Time for a new post. After being wounded in the Big War, Gene Bearden came back to baseball and had a dream season:

"The knuckleballer was a rookie sensation in 1948 when he went 20-7 and led the AL with a 2.43 ERA. His 20th win was the Indians' pennant-deciding playoff versus Boston. In the WS, he had a win and a save without giving up a run. He never again approached his rookie record; he winked at training rules, suffered a lingering thigh injury in 1949, and batters learned to lay off his nasty knuckler." (Jane Charnin-Aker, BaseballLibrary.com)

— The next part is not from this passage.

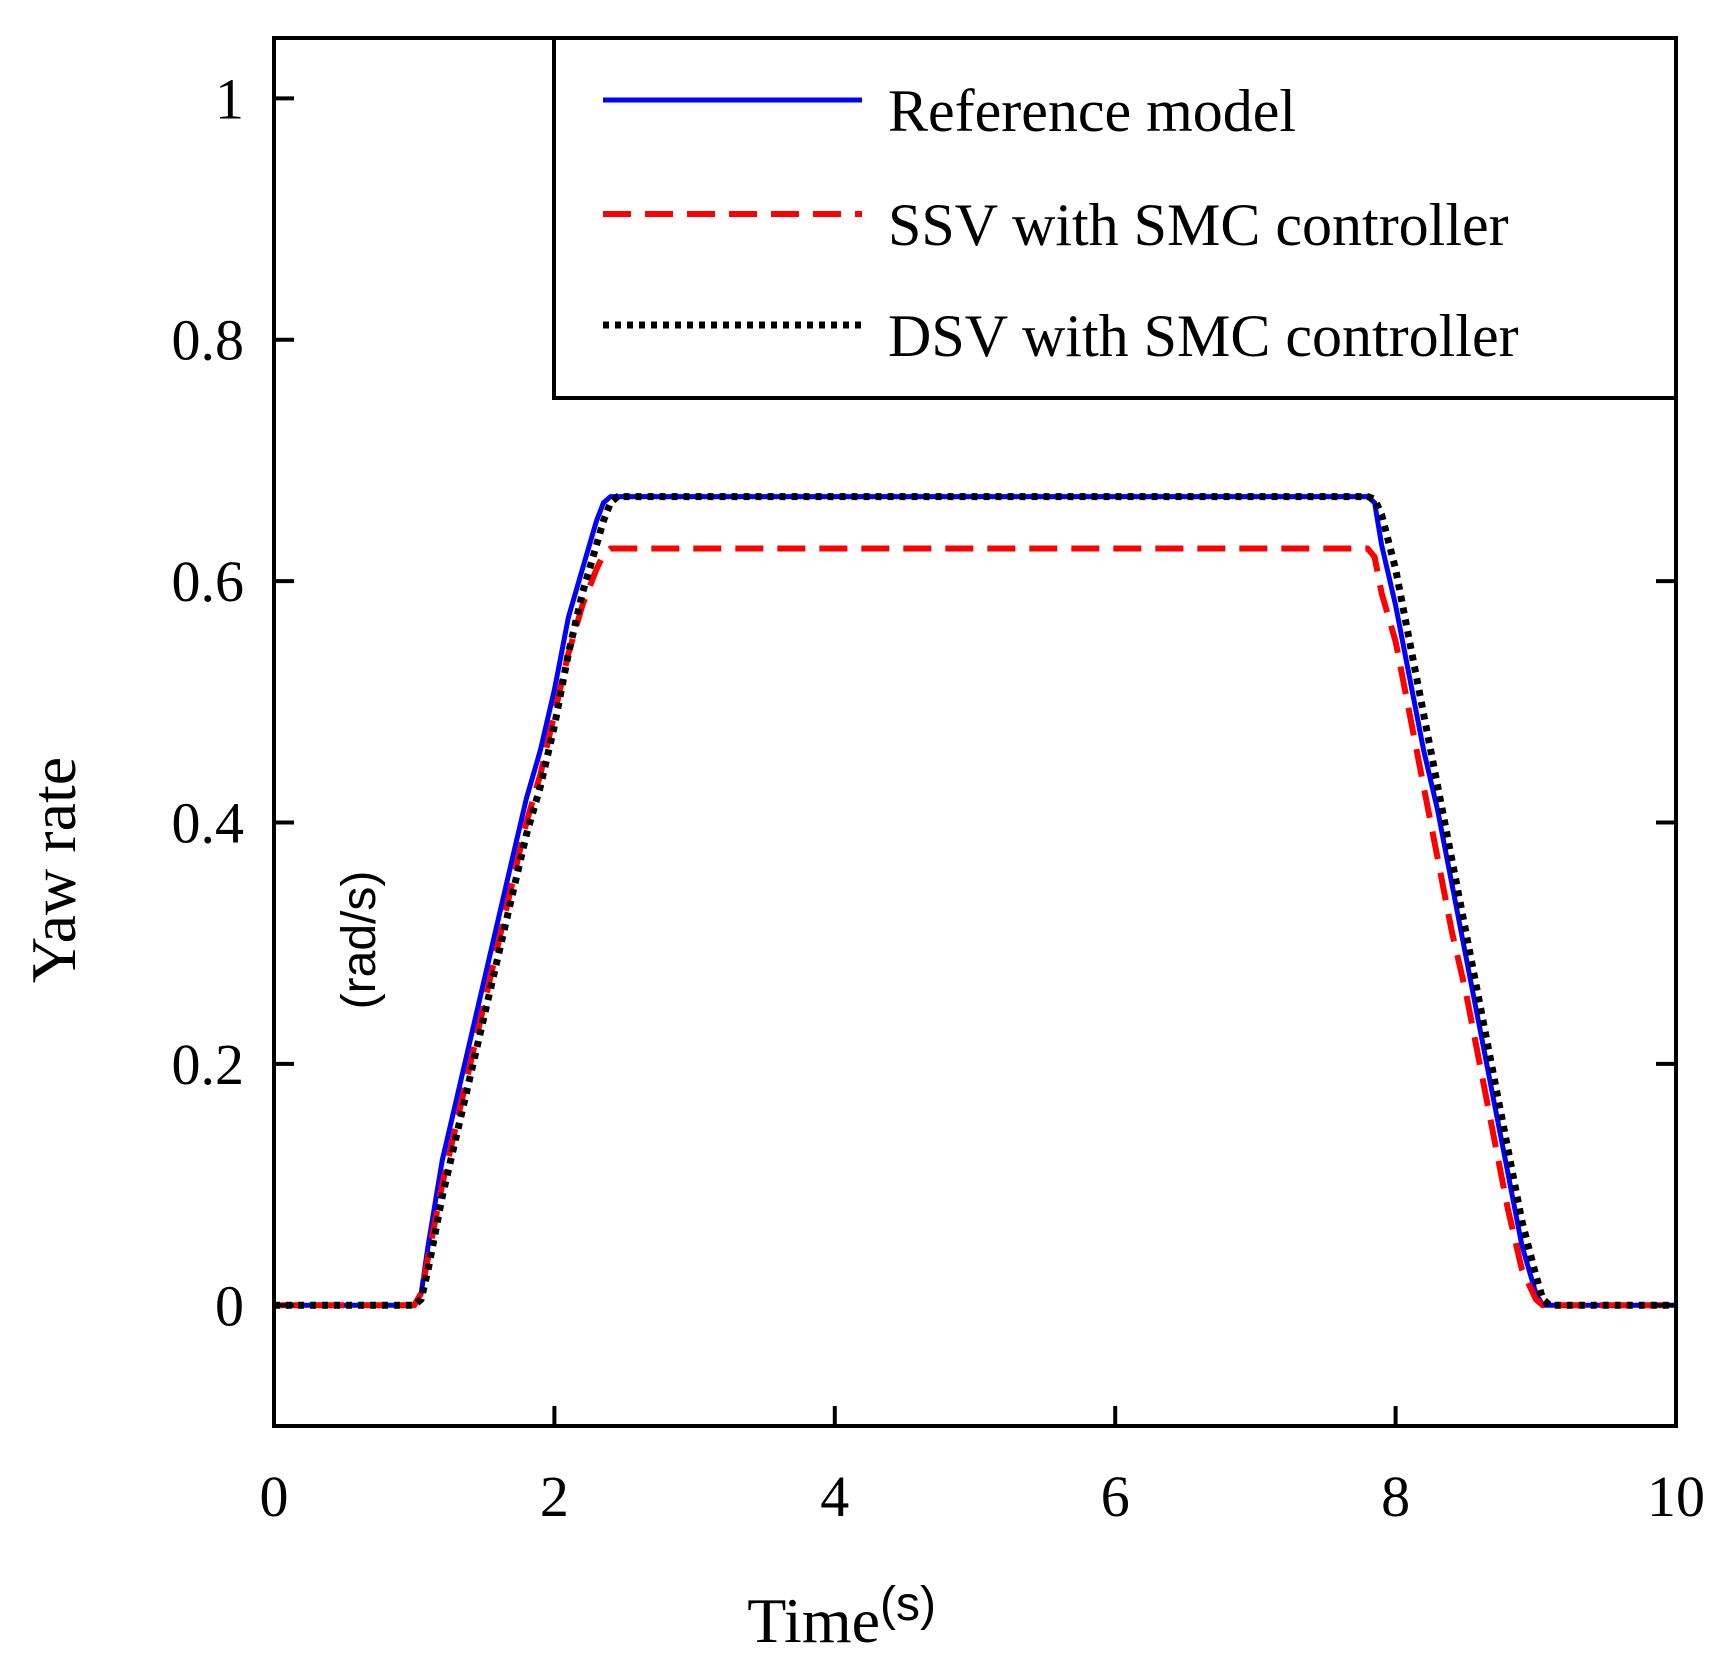  Describe the element at coordinates (1198, 225) in the screenshot. I see `legend-label-ssv: SSV with SMC controller` at that location.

Bearden was a lefthanded knuckleballer, and a pretty good hitter, too - he drove in 14 runs in '48, and he had two hits in the Series. He hung around until 1953, but was never again effective; his lifetime record was 45-38. Overall, the shape of his career was very comparable to Mark Fidrych. Since Bearden was such a high-profile pitcher for a few years, I wonder if the sudden implosion after his rookie season contributed to the atmosphere of mistrust that surrounds knuckleballers.

As for Joe McCarthy's curious choice of Galehouse over Parnell in the 1948 playoff, did he have a hunch like Connie Mack in the '29 Series? Mack started the washed-up Howard Ehmke over Lefty Grove and George Earnshaw in the first game against the Cubs. It worked for Mack, but, Curse Of The Bambino being what it is, didn't for McCarthy.